A structured set of objections, weighed in public.

Desk editor's note, referee report, simulated authors' rebuttal, and a circularity audit. Tearing a paper down is the easy half of reading it; the pith above is the substance, this is the friction.

Referee Report

2 major / 0 minor

Summary. The paper introduces OmniHalluc-L (ench), a benchmark for long-form omni hallucination using a counterfactual event-binding protocol that constructs paired supported/counterfactual claims from identical audio-visual evidence and scores via strict-pair accuracy to isolate misbinding errors. It reports low pair-level performance for open-weight models (Qwen2.5-Omni-7B at 32.06%, Qwen3-Omni-Instruct at 41.55%) versus 76.54% for a closed-source reference on 3,600 items from 638 videos (avg. 24.16 min), and proposes Modality-Perturbation Reliability Calibration (ench) that fuses audio-negative probe shifts with native confidence to lift scores to 36.22% and 51.09% without backbone updates, plus gains on OmniVideoBench (+2.20) and WorldSense (+1.51).

Significance. If the protocol successfully isolates binding errors, the benchmark fills a gap in multimodal hallucination evaluation by targeting almost-true misbindings that standard item-level QA misses; the calibration method offers a practical, frozen-backbone improvement with cross-benchmark transfer.

major comments (2)
  1. [Abstract] Abstract: the claim that strict-pair accuracy isolates misbinding without confounding factors from the claim construction process (reader's weakest assumption) lacks any description of validation steps, inter-annotator agreement, or controls for pair construction; this is load-bearing for interpreting the reported accuracy gaps and lifts.
  2. [Abstract] Abstract: no details are supplied on selection criteria for audio-negative probes within video-level folds or error analysis of the 3,600 items, preventing assessment of whether the +4.16% and +9.54% gains under ench are supported.

Simulated Author's Rebuttal

2 responses · 0 unresolved

We thank the referee for the constructive feedback highlighting the need for greater transparency in our benchmark construction and calibration details. We address each major comment below.
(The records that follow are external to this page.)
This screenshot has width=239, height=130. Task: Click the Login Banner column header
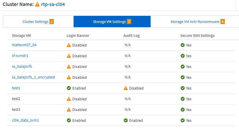pyautogui.click(x=78, y=36)
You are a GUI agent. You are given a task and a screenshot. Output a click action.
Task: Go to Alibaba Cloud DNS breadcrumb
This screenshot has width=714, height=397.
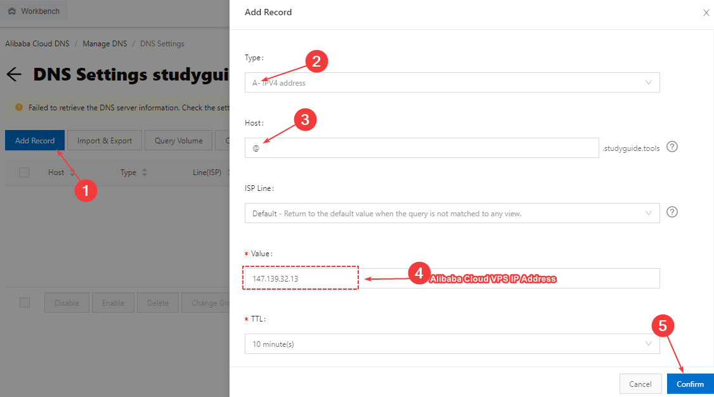[x=37, y=44]
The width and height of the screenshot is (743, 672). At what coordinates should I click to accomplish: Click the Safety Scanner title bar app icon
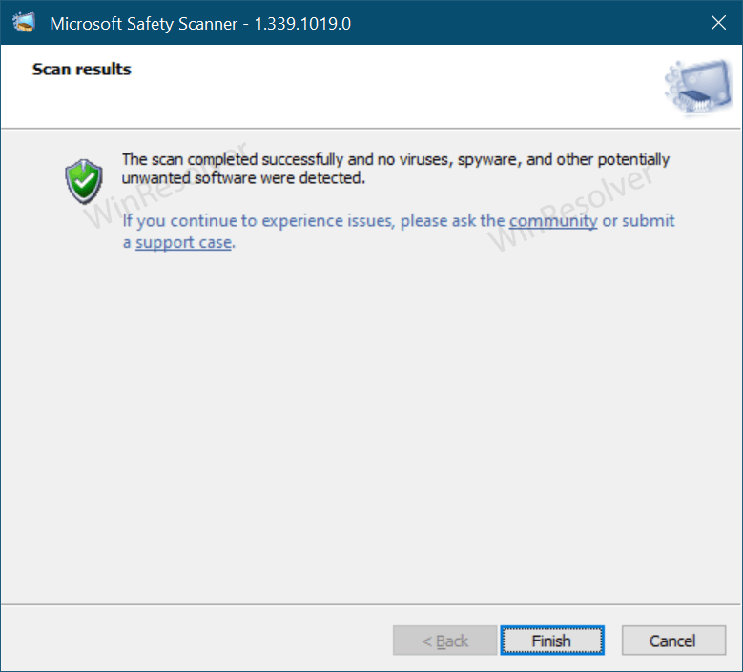[23, 22]
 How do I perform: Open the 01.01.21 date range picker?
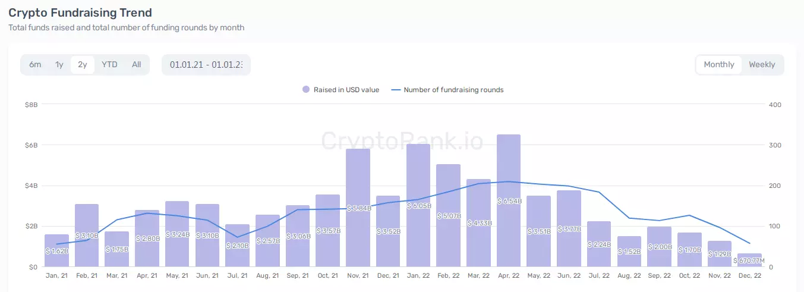tap(206, 65)
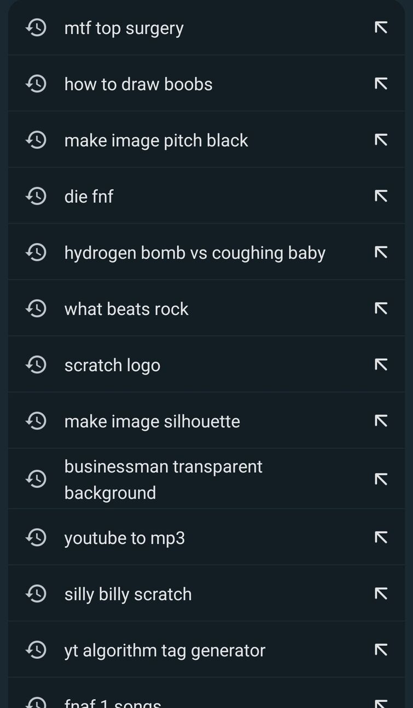Tap the insert arrow beside 'businessman transparent background'

381,479
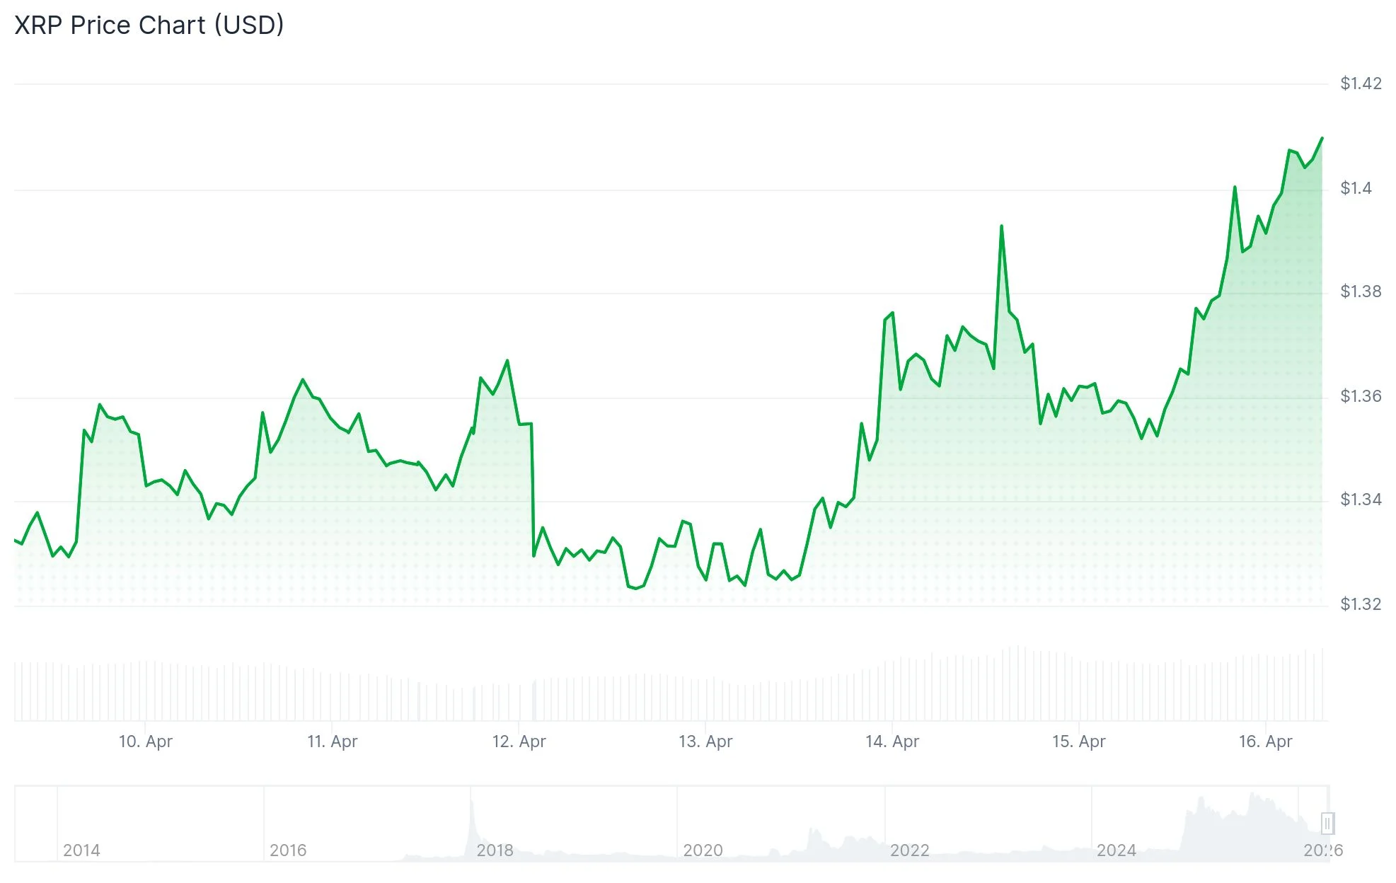Select 2020 in the navigator timeline
The image size is (1396, 883).
point(703,850)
read point-by-point responses
  1. Referee: [Abstract] Abstract: the claim that strict-pair accuracy isolates misbinding without confounding factors from the claim construction process (reader's weakest assumption) lacks any description of validation steps, inter-annotator agreement, or controls for pair construction; this is load-bearing for interpreting the reported accuracy gaps and lifts.

    Authors: We agree that the abstract provides insufficient detail on validation steps, inter-annotator agreement, and controls for pair construction, which are necessary to substantiate that strict-pair accuracy isolates misbinding errors. The full manuscript (Section 3) outlines the counterfactual event-binding protocol but does not explicitly report these elements. In revision we will add a dedicated validation subsection reporting inter-annotator agreement statistics, controls for pair construction (e.g., evidence-matching checks and counterfactual plausibility filters), and any sensitivity analyses performed. revision: yes

  2. Referee: [Abstract] Abstract: no details are supplied on selection criteria for audio-negative probes within video-level folds or error analysis of the 3,600 items, preventing assessment of whether the +4.16% and +9.54% gains under ench are supported.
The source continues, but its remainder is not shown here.